Open stevehipwell opened 2 years ago
Does annotating the pods of your longrunning jobs with karpenter.sh/do-not-evict
work for you?
@ellistarn wouldn't this allow more jobs to schedule onto the node and basically make it unterminatable?
The node will still expire and cordon, but it won't start draining until the pod with those annotations are done. @njtran can you confirm?
Yep! If you have a pod with a do-not-evict
annotation, Karpenter will not drain any of the pods on a node, but it will still cordon the node.
A node is not drained if it has a do-not-evict
pod, and we will not terminate a node until that node is considered drained:
Does this fit your use case?
@njtran this fits my use case happy path perfectly, but it opens up a separate concern that the do-not-evict
annotation could keep a node running indefinitely? If there isn't a way to do this already I'm happy to close this issue as being a "didn't read the docs correctly" and open a new issue regarding a do-not-evict
grace period?
Sorry for the delay! You're correct in that if a do-not-evict
pod exists, then Karpenter would never try to scale down the node.
open a new issue regarding a do-not-evict grace period?

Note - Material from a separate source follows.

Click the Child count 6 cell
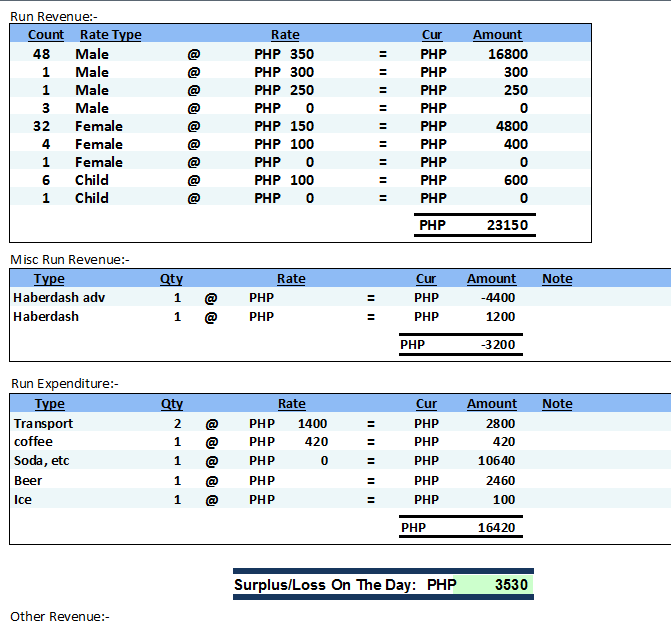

Could you expand on what you mean here? What's the use-case for having an additional grace period for a do-not-evict
pod? You could programmatically delete these pods once they've completed, which in that case, the node would then be able to be deleted if there were no other do-not-evict
pods.
@njtran fundamentally it comes down to reducing the blast radius. If anyone who can start a container can keep a node running that starts to look like a potential problem. I'd like to know that after a given time, no matter what a user has done, that a node will terminate and be replaced.
additional grace period for a do-not-evict
Is there a difference between this and terminationGracePeriodSeconds
?
I'd like to know that after a given time, no matter what a user has done, that a node will terminate and be replaced.
Even if it would violate a pod disruption budget?
Is there a difference between this and terminationGracePeriodSeconds?
@ellistarn this would terminate the node even if there was a pod with a karpenter.sh/do-not-evict
annotation running. Effectively after the TTL expires the annotation would be ignored.
Even if it would violate a pod disruption budget?
@tzneal I think that's a separate concern, but pretty important. A TTL which guarantees the node is terminated would make sense, having pods stuck due to user error and blocking node maintenance is a common problem when running a platform.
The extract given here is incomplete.